WHAT YOU ARE ASKED TO DO: Your response should contain every line from the data below that holds the string "Select".

INFORMATION SUPPLIED:
━━━━

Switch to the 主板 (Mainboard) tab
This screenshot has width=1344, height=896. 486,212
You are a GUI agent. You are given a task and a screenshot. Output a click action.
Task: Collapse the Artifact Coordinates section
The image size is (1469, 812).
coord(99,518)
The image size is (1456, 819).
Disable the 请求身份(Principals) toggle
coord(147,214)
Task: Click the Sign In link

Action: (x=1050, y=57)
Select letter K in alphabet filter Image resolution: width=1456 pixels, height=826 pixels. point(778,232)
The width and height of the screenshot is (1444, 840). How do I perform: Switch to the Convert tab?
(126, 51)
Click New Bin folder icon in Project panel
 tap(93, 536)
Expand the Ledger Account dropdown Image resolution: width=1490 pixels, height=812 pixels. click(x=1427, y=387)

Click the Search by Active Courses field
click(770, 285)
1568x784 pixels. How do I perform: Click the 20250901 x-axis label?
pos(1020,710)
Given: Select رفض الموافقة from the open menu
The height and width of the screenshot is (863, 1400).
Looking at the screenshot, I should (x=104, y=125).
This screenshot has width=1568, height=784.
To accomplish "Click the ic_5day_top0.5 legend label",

━━━━

ANSWER FOR THIS EXERCISE:
Select letter K in alphabet filter Image resolution: width=1456 pixels, height=826 pixels. point(778,232)
Given: Select رفض الموافقة from the open menu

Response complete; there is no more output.